Parameters starting with ++ can be set in the YAML file. For instance, in the pretrain_esm2_650M.yaml inherited from base_config.yaml, you can find the following parameters:

* `do_training`: Set to False to only perform data preprocessing without training.
* `exp_manager.wandb_logger_kwargs.name`: Specifies the run name for wandb.
* `exp_manager.wandb_logger_kwargs.job_type`: Specifies the job type for wandb (job type helps organize run information later; it does not affect the implementation).
* `wandb_artifacts.wandb_use_artifact_path`: Sets the path for the wandb artifacts of the data being preprocessed.
* `wandb_artifacts.wandb_log_artifact_name`: Specifies the name of the wandb artifacts for saving the preprocessed data.
* `model.data.val_size and model.data.test_size`: Specify the sizes of the validation and test datasets.
* `model.data.uf50_datapath`: Specifies the path to the uniref50 fasta file.
* `model.data.uf90_datapath`: Specifies the path to the uniref90 fasta file.
* `model.data.cluster_mapping_tsv`: Specifies the path to the file that maps uniref50 clusters to uniref90 sequences.
* `model.data.dataset_path`: Specifies the output directory path for the preprocessed uniref50 data, which will include splits for training, validation, and testing.
* `model.data.uf90.uniref90_path`: Specifies the output directory path for the preprocessed uniref90 data, which contains only the folder u90_csvs and does not include splits for training/testing/validation as uniref90 is used only for training.
* `model.data.train.uf50_datapath`: Specifies the path to the uniref50 fasta file.
* `model.data.train.uf90_datapath`: Specifies the path to the uniref90 fasta file.
* `model.data.train.cluster_mapping_tsv`: Specifies the path to the file that maps uniref50 clusters to uniref90 sequences.
* `model.data.val.uf50_datapat`: Specifies the path to the uniref50 fasta file.
* `model.data.test.uf50_datapath`: Specifies the path to the uniref50 fasta file.

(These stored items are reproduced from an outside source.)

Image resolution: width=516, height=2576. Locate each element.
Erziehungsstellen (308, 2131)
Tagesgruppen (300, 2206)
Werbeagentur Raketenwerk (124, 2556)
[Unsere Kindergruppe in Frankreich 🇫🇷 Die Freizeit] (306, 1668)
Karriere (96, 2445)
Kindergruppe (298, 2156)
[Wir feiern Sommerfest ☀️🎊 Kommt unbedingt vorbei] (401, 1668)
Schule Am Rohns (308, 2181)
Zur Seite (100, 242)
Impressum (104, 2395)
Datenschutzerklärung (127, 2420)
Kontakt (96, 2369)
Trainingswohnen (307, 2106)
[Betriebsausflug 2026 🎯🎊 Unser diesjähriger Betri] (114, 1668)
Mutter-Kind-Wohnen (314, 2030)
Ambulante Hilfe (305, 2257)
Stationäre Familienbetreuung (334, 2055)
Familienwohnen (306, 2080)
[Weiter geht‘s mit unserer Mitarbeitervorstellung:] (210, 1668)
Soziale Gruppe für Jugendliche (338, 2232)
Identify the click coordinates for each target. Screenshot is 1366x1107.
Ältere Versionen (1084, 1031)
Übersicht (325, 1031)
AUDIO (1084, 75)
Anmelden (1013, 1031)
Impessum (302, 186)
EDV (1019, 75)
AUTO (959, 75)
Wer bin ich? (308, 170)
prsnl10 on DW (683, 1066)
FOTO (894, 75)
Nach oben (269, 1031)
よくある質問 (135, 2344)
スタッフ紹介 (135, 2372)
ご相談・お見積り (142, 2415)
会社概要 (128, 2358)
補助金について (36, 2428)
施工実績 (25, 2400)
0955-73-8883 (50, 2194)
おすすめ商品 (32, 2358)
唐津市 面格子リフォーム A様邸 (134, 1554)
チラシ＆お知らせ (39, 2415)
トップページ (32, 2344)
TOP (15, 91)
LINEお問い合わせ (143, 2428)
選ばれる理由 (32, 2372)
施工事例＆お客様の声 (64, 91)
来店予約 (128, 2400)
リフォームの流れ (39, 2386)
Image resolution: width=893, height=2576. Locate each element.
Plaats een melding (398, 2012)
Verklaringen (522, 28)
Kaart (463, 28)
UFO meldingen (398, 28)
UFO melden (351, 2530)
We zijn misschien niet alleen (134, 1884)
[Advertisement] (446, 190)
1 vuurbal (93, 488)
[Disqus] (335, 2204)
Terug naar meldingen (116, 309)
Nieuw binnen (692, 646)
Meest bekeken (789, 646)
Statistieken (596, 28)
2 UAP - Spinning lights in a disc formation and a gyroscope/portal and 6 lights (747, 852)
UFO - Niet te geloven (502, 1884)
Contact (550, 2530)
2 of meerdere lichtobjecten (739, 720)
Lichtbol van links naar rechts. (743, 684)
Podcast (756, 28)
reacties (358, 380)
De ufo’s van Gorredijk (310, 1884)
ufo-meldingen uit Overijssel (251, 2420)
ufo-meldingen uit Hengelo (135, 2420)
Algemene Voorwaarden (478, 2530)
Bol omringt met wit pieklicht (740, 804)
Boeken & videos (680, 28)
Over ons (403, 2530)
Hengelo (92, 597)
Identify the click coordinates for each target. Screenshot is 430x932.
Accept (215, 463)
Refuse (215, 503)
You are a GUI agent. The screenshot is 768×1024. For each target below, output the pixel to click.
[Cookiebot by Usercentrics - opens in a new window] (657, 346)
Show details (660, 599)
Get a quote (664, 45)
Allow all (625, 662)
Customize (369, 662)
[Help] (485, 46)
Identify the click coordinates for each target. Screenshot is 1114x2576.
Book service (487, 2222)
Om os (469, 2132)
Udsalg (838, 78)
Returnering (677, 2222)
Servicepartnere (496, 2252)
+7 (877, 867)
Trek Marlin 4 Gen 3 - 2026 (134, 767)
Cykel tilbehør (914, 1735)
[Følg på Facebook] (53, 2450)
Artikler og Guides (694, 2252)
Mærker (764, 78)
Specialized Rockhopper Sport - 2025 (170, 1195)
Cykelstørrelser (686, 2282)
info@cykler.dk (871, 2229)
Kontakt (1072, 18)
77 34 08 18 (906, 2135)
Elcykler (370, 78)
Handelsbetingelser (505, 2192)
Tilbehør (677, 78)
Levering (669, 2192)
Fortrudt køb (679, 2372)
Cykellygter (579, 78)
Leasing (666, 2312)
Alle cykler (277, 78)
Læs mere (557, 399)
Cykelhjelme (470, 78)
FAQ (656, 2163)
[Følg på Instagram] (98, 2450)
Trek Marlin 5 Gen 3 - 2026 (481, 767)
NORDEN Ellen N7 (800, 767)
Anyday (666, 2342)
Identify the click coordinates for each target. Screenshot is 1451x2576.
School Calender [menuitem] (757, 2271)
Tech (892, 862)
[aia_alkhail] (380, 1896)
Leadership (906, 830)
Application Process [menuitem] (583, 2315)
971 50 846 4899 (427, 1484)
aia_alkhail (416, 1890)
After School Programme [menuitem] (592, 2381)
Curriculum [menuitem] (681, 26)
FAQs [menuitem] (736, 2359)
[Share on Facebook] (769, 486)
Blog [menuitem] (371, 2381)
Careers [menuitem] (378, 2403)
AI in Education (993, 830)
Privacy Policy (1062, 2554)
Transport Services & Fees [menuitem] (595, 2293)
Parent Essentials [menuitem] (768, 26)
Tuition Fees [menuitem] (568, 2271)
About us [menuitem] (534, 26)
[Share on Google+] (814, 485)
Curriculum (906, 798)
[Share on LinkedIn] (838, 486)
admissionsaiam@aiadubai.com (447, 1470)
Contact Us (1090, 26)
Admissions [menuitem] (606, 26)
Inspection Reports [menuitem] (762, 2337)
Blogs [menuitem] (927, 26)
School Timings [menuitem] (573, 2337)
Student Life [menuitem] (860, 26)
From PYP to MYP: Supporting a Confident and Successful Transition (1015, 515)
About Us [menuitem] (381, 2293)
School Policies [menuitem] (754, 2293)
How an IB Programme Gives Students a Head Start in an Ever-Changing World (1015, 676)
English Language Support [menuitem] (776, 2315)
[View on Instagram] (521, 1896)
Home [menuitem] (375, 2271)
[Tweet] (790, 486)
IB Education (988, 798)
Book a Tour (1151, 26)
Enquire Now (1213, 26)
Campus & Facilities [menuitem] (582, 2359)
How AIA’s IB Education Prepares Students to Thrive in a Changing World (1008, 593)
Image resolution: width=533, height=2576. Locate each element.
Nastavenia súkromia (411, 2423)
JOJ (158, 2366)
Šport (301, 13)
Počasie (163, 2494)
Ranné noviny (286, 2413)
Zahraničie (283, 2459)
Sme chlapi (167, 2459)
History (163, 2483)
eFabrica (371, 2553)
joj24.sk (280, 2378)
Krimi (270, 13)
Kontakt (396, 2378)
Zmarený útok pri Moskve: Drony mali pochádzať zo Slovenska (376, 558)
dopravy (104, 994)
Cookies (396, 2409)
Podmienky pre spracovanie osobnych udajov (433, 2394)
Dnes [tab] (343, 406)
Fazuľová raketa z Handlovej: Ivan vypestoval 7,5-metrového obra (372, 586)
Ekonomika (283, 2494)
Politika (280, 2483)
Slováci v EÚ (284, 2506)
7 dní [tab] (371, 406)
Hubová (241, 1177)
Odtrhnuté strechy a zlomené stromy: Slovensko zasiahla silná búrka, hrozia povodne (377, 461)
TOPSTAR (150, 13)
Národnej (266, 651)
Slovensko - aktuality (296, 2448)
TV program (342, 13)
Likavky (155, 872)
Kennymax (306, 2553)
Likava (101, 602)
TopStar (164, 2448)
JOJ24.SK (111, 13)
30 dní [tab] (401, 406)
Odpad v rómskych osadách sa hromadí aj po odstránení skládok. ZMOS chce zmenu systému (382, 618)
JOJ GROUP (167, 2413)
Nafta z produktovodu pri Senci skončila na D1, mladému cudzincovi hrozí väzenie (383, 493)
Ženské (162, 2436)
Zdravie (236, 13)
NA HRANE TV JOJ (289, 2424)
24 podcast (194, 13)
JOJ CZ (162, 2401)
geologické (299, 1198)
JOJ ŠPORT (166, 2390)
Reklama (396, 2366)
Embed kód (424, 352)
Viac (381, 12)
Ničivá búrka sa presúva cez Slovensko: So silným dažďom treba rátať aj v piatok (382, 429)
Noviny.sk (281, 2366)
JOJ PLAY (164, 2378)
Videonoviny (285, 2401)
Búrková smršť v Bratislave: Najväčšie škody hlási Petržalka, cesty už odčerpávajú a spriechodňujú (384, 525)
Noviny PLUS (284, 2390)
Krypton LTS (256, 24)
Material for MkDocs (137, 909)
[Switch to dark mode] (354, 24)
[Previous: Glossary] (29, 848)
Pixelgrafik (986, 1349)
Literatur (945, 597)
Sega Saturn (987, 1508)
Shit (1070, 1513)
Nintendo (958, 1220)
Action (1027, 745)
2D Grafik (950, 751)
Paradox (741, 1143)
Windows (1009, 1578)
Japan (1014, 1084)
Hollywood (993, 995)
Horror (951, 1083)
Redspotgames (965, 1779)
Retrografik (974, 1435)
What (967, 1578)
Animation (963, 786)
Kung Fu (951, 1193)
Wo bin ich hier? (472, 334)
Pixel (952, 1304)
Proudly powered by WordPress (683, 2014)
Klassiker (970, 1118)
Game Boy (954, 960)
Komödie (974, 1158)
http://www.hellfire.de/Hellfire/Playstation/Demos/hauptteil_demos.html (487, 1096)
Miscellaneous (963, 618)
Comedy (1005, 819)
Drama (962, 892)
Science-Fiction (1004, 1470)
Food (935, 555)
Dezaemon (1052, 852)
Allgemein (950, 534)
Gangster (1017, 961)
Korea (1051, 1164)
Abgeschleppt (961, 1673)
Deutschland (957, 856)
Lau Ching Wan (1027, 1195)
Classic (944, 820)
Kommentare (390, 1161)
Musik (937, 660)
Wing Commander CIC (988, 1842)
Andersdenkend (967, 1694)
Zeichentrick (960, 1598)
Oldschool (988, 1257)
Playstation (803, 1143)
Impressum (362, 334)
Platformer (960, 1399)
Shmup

You can also directly modify the YAML file instead of overriding the arguments through the command line. Once processing is complete, the preprocessed data will be located in /workspace/bionemo/examples/tests/test_data/uniref202104_esm2_qc_test200_val200/uf50/uf50/.

If you want to use your own data for pretraining, fine-tuning, or inference, specify the path as /workspace/bionemo/mydata/. However, you must align the structure and format of your data with the sample data.

# Pretraining

Now that the preprocessing of the UniRef50 and UniRef90 subsets is complete, you can begin pretraining the ESM-2nv model. The BioNeMo Framework provides checkpoints for pretrained models such as ESM-1nv, ESM-2nv (650M, 3B, 15B), ProtT5nv, and MegaMolBART. The weights for these models can be downloaded from NVIDIA's NGC. If you already have a model checkpoint, you can also resume pretraining from that checkpoint.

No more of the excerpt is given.